Concerts, which had been my favorite part of the job, were now torture. I started getting high before every show, unable to face Harry without some sort of shield. Not that it stopped the hurt that flooded through me every time I was near him. I could barely stand to look at him, and seeing that he was just as happy and vibrant as he always had been felt like a slap in the face. I wanted what we had been through to show on him like a bruise or a scar, but it didn't. He should have looked tired or sad or broken, just like I did. But he looked beautiful, which only made me feel more tired and sad and broken in comparison.

I walked through the shows like a zombie. I made sure that I sang all my parts and hit all my high notes and walked where the choreographer wanted me, but that was the extent of my effort. There was no way that I could joke or play around with the boys like I used to. I knew that if I let even one emotion out then they would all come pouring out of me. Better to keep everything locked inside.

The worst moments were when he would look over at me, cheeks indented by dimples and eyes shining, the same look he'd given me so many times before. A look that told me that he loved me.

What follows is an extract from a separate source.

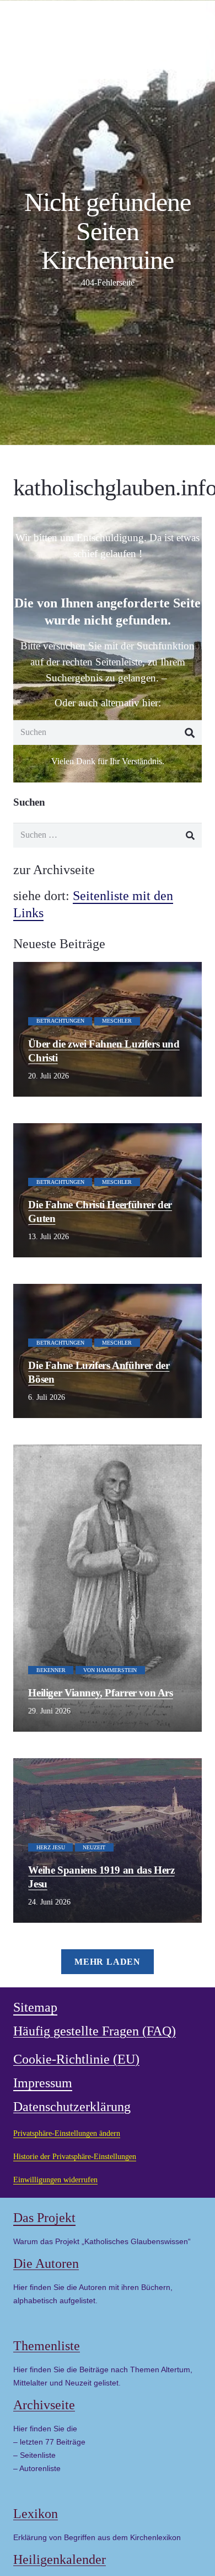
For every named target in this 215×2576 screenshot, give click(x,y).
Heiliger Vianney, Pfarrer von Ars (100, 1693)
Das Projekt (44, 2217)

He'd look at me like that and for one glorious minute I'd forget all that had happened and smile back at him. Then reality would hit me and I'd be left reeling once again, pain creeping in past my armor.

Interviews were even worse. Flirt had always been Harry's default setting, and even though I told myself that he didn't mean anything by it, that it was just the way he was, it still hurt to see him smiling at each of the generically pretty hosts as if their face was the most beautiful thing he'd ever seen. He gazed at them like he'd be able to figure out the meaning of life if he just made sure that they each fell in love with him by the time the interview was over. And they all did, one by one, giggling at his jokes and tossing their hair over their shoulders and sitting way too fucking close and focusing all of their questions on Harry as if the rest of us weren't even there. Harry lapped up the attention, he always had, only now he wasn't shooting me sweet glances or sending me funny texts to prove that while he may have them eating out of his hand, I was the only one who actually mattered to him.

Fortunately the other boys had all been great. No one mentioned Harry's absence on the bus, and they went out of their way to avoid the subject of him in general. I knew that they would've been there for me if I wanted to talk about everything, but the truth was that I didn't want to burden them or put them in the middle. This was exactly what Liam had been worried about, so I did my best to put on a brave face around them.